--- START ---

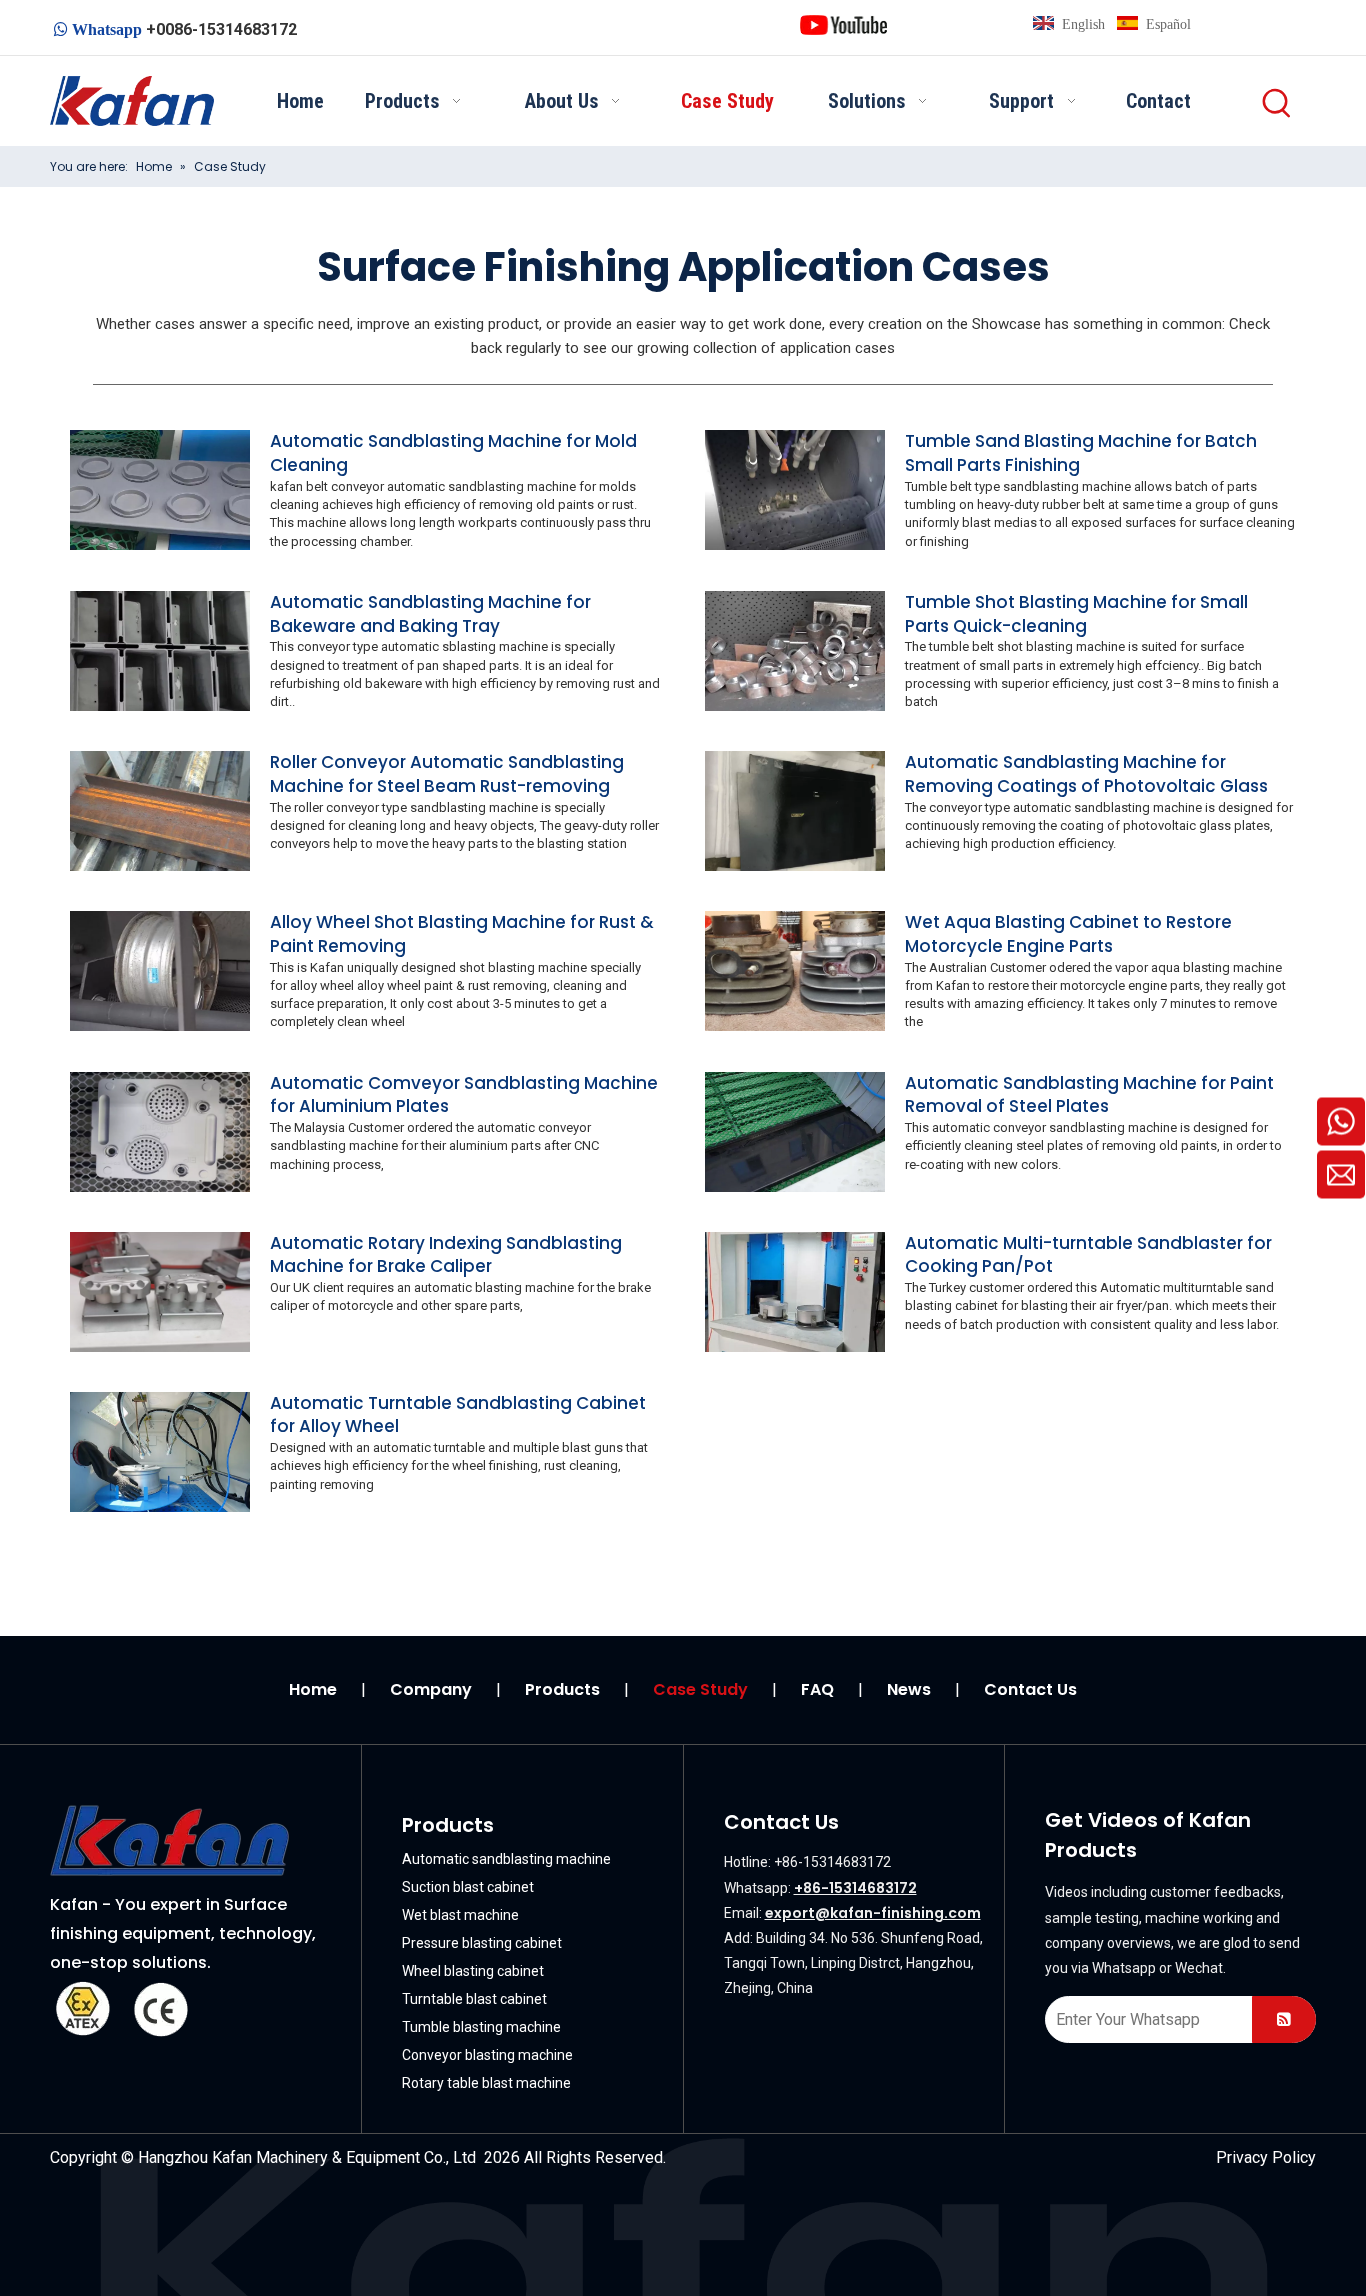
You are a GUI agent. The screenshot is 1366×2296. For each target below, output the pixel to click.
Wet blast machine (460, 1915)
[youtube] (843, 24)
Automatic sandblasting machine (506, 1859)
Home (313, 1689)
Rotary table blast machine (486, 2083)
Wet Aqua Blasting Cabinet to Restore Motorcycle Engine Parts (1068, 934)
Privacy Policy (1266, 2157)
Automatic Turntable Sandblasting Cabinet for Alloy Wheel (458, 1415)
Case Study (700, 1689)
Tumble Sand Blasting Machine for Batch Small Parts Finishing (1081, 453)
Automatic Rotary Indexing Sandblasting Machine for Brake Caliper (446, 1255)
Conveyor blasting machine (487, 2055)
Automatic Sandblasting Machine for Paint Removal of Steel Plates (1089, 1095)
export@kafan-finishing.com (873, 1913)
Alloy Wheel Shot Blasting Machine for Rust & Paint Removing (462, 934)
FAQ (817, 1689)
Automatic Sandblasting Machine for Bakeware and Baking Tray (430, 614)
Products (562, 1689)
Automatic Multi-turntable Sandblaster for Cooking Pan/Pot (1088, 1255)
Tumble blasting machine (481, 2027)
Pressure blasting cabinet (482, 1943)
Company (431, 1689)
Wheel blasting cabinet (473, 1971)
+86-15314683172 (855, 1888)
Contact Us (1030, 1689)
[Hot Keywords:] (1278, 104)
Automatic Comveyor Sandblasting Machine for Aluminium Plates (464, 1095)
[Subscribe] (1284, 2019)
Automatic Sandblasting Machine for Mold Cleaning (453, 453)
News (909, 1689)
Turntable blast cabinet (474, 1999)
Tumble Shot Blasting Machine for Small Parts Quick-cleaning (1076, 614)
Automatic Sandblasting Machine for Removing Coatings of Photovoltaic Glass (1086, 774)
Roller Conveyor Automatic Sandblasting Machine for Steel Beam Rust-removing (447, 774)
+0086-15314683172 (221, 29)
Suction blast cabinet (468, 1887)
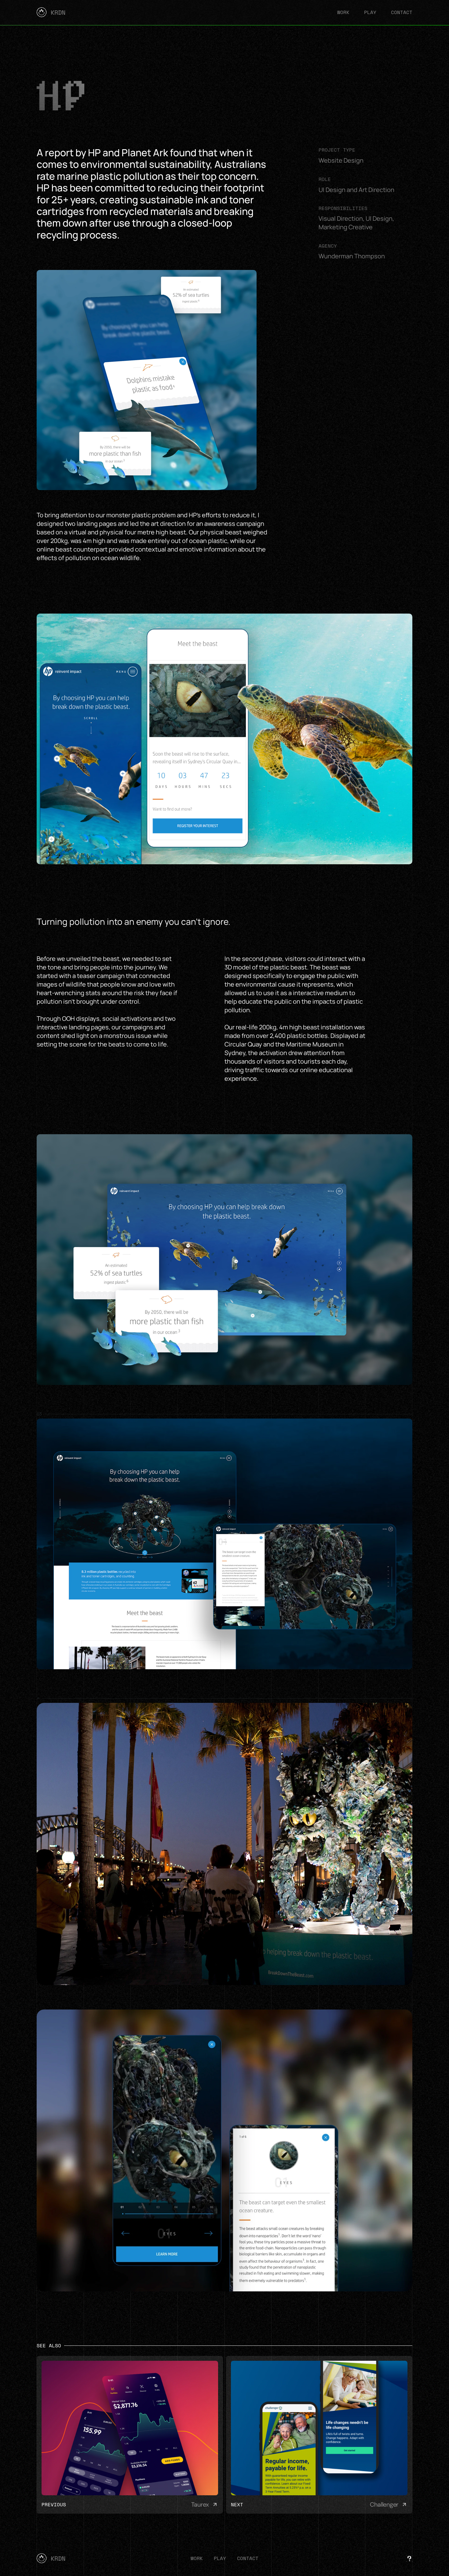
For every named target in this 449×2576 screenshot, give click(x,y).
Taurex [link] (200, 2505)
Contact (401, 12)
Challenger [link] (384, 2505)
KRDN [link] (58, 12)
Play (370, 12)
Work (343, 12)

--- END ---

TASK BRIEF -> Please, from the entries above, set down exactly the lines from the one containing "Automatic Multi-turntable Sandblaster" through the one containing "Tumble Shot Blasting", and only those.

ANSWER SECTION ->
Automatic Multi-turntable Sandblaster for Cooking Pan/Pot (1088, 1255)
Tumble blasting machine (481, 2027)
Pressure blasting cabinet (482, 1943)
Company (431, 1689)
Wheel blasting cabinet (473, 1971)
+86-15314683172 (855, 1888)
Contact Us (1030, 1689)
[Hot Keywords:] (1278, 104)
Automatic Comveyor Sandblasting Machine for Aluminium Plates (464, 1095)
[Subscribe] (1284, 2019)
Automatic Sandblasting Machine for Mold Cleaning (453, 453)
News (909, 1689)
Turntable blast cabinet (474, 1999)
Tumble Shot Blasting Machine for Small Parts Quick-cleaning (1076, 614)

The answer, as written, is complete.